Le célèbre Anglais qui se prend pour Yorick, création de Shakespeare, blâmé par Crassous (comme il l’est par Voltaire) de n’avoir pas l’esprit français, se voit en fin de compte admis à partager les vues de son (immodeste ?) traducteur : sur la pauvreté, par exemple, « Sterne a raison » reconnaît (ironiquement ?) Crassous (3.266-67). Et Crassous, moraliste ici et là comme il est professeur d’anglais, se fait enfin lyrique en captant pour ainsi dire les lecteurs français de son Anglais : « Quel est celui de mes lecteurs [sic] qui en lisant le chapitre précédent […] » (3.221-22). Mais on ne fustigera pas cette captation des lecteurs, légitime, qui va naturellement de pair avec l’appropriation du texte de Sterne que réussit Crassous par l’explication autant que par la traduction et par la réflexion.

Notes

   1.Voyage sentimental de Sterne, suivi des Lettres d’Yorick à Élisa. Traduction nouvelle par Paulin Crassous, accompagnée de notes historiques et critiques. Paris, Didot, 1801, trois tomes, 252 + 239 + 312 pages. Pour le texte du Voyage en anglais, l’édition de référence demeure celle de Gardner D. Stout. Berkeley and Los Angeles, U of California P, 1967.

   1.Le texte traduit n’est pas celui des lettres telles qu’elles apparaissent dans les éditions complètes : voir Laurence Sterne, A Sentimental Journev through France and Italy by Mc Yorikc with The Journal to Eliza and A Political Romance, ed. Jan Jack. Oxford and New York, Oxford UP, 1968, et Laurence Sterne, Le Roman politique, Le Journal à Eliza, trad. Serge Soupel. Grenoble, Cent Pages, 1987.

   3.Cette querelle aura un écho notable lorsque, en préface de ses Œuvres choisies de Goldsmith et de Sterne. Paris, Gosselin, 1841, Defauconpret, traducteur de Sterne reprochera ses insuffisances à Jules Janin, autre traducteur de Sterne (3-4).

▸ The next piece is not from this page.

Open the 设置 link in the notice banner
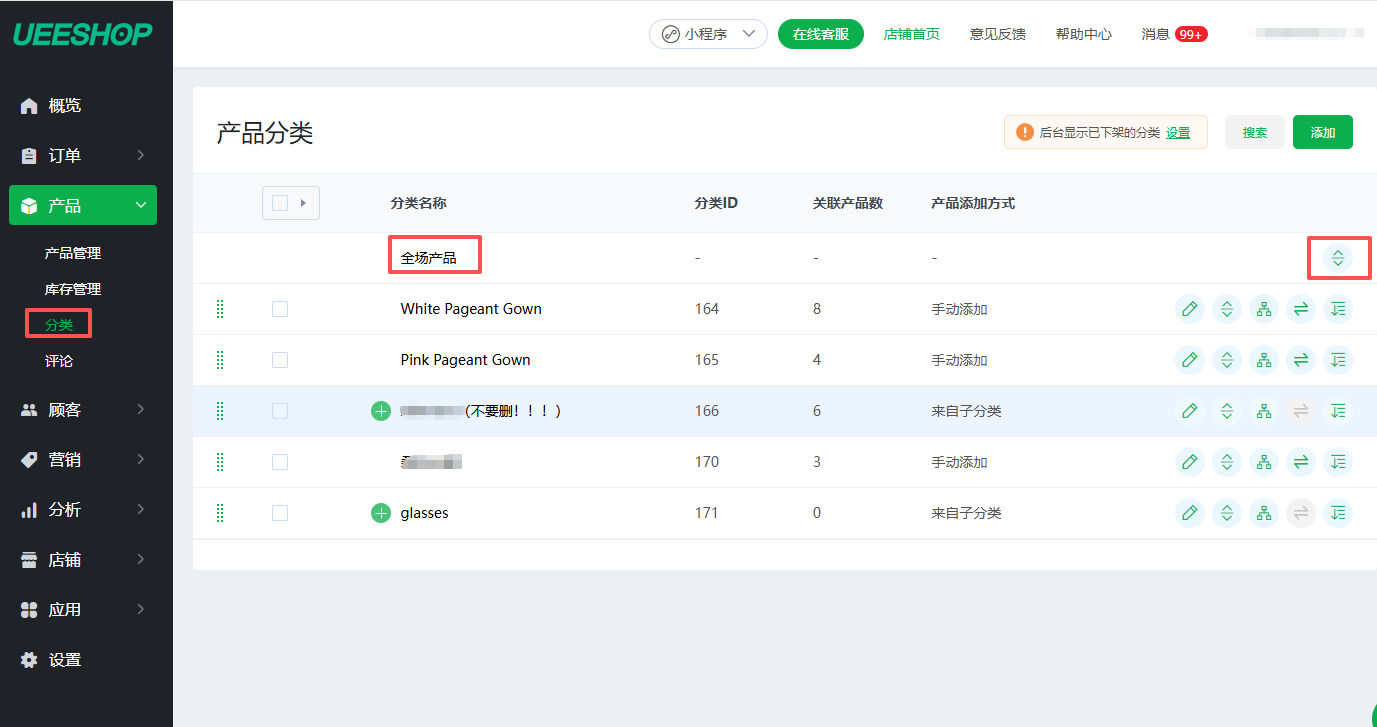 click(1178, 133)
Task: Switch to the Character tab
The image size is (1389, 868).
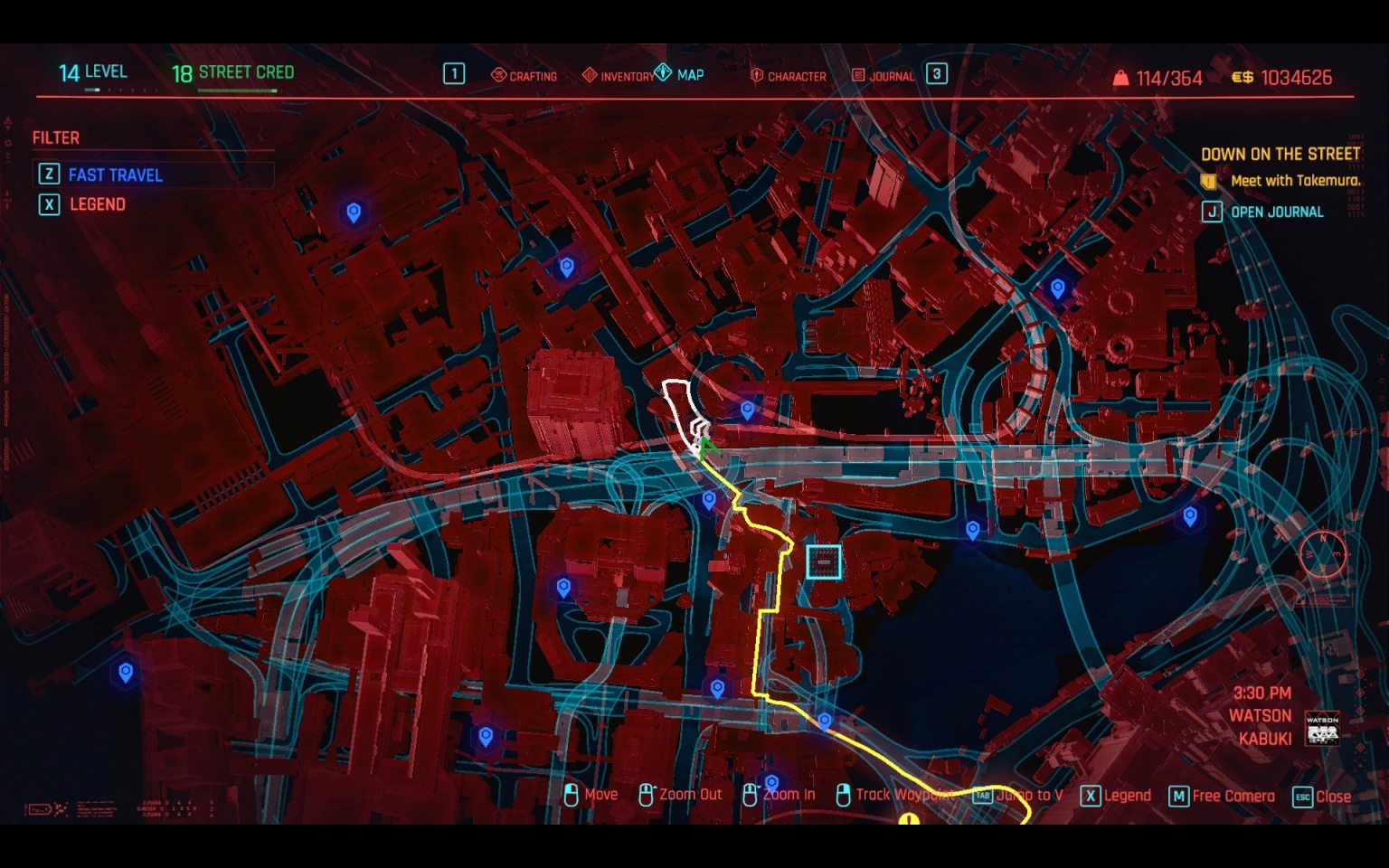Action: (757, 76)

   4.On peut noter que Guy Jouvet, dernier traducteur de Tristram Shandy (1759-1767), premier grand roman de Sterne. Auch, Éditions Tristram, 1998, a lui aussi du goût pour les transformations de noms propres.

   5.Il est difficile de taxer Crassous de manque d’honnêteté : il ne se fait pas faute, par exemple, de reconnaître ses propres insuffisances, quand il avoue ses ignorances sur Martini de Milan (3.164), ou son incapacité de retrouver l’origine d’une citation (3.209).

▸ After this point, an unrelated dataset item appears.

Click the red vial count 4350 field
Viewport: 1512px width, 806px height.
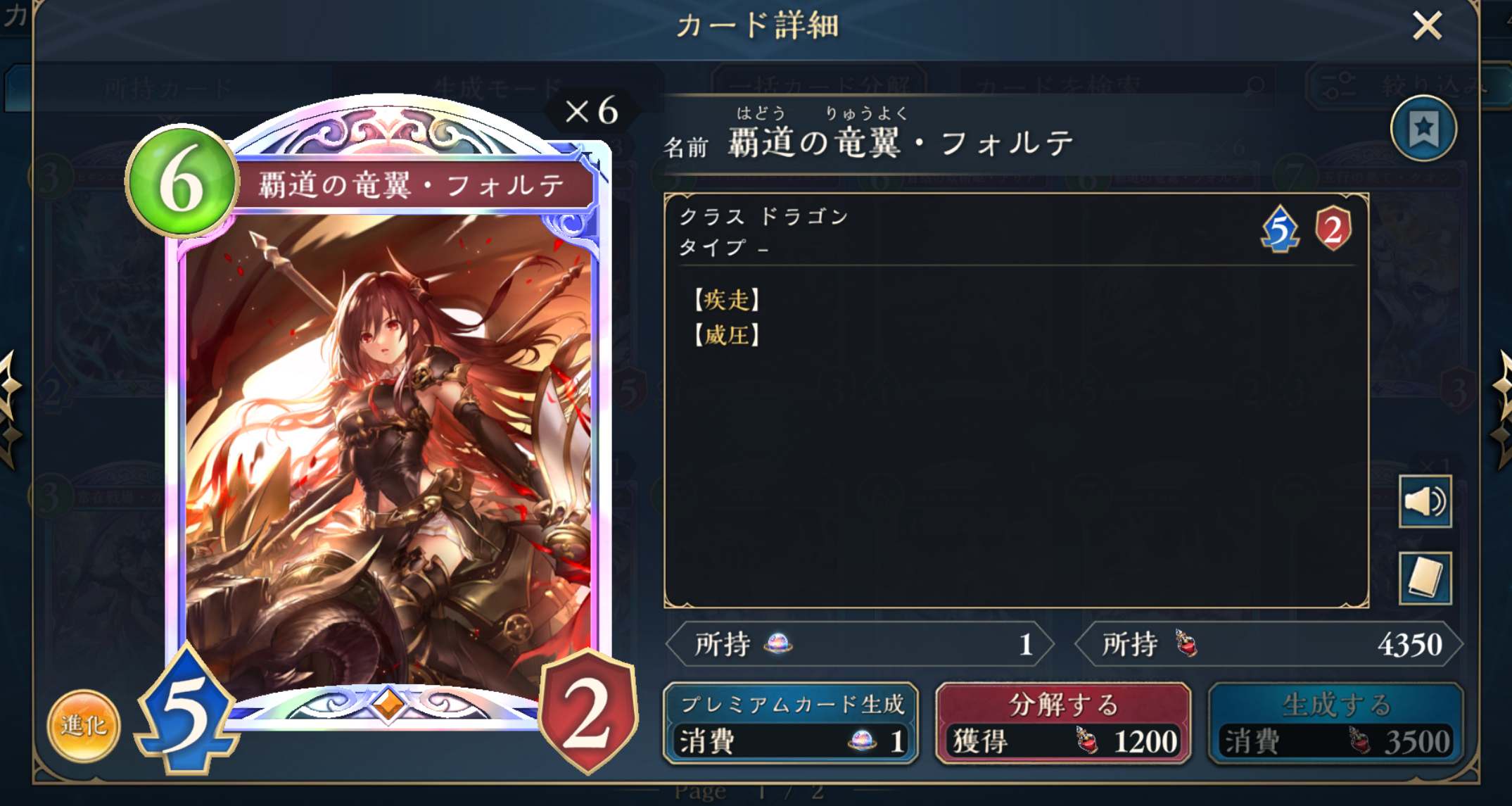pos(1269,644)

   6.Voir encore 3.141 où une omission de l’anonyme est soulignée. Crassous cite une des mauvaises traductions de l’anonyme tout entière (3.57) ; il donne des explications propres à faire saisir l’énormité de ses contresens (3.45-47). Des exemples de contresens se rencontrent aussi aux pages 161 ; 179 ; 233 ; 249 ; 251 ; 269-70 du tome 3.

   7.Voir l’édition de Serge Soupel de la traduction du Voyage par Aurélien Digeon, Voyage sentimental à travers la France et l’Italie. Paris, Flammarion, 1981 ; 1999, 13.

   8.Voir notamment J.-P. Vinay et J. Darbelnet, Stylistique comparée du français et de l’anglais : méthode de traduction. Paris, Didier, 1958 ; 1963.

   9.On opposera le Voyage de Sterne et l’acerbe Travels through France and Italy (1766) de Tobias Smollett, victime des persiflages de Yorick.

   10.  Voir Joséphine Grieder, Anglomania in France 1740-1789 : Fact, Fiction and Political Discourse. Genève et Paris, Droz, 1985.

   11.  Voir Alain Montandon, La Réception de Laurence Sterne en Allemagne. Clermont-Ferrand, Association des Publications de la Faculté des Lettres et Sciences Humaines de Clermont-Ferrand, 1985.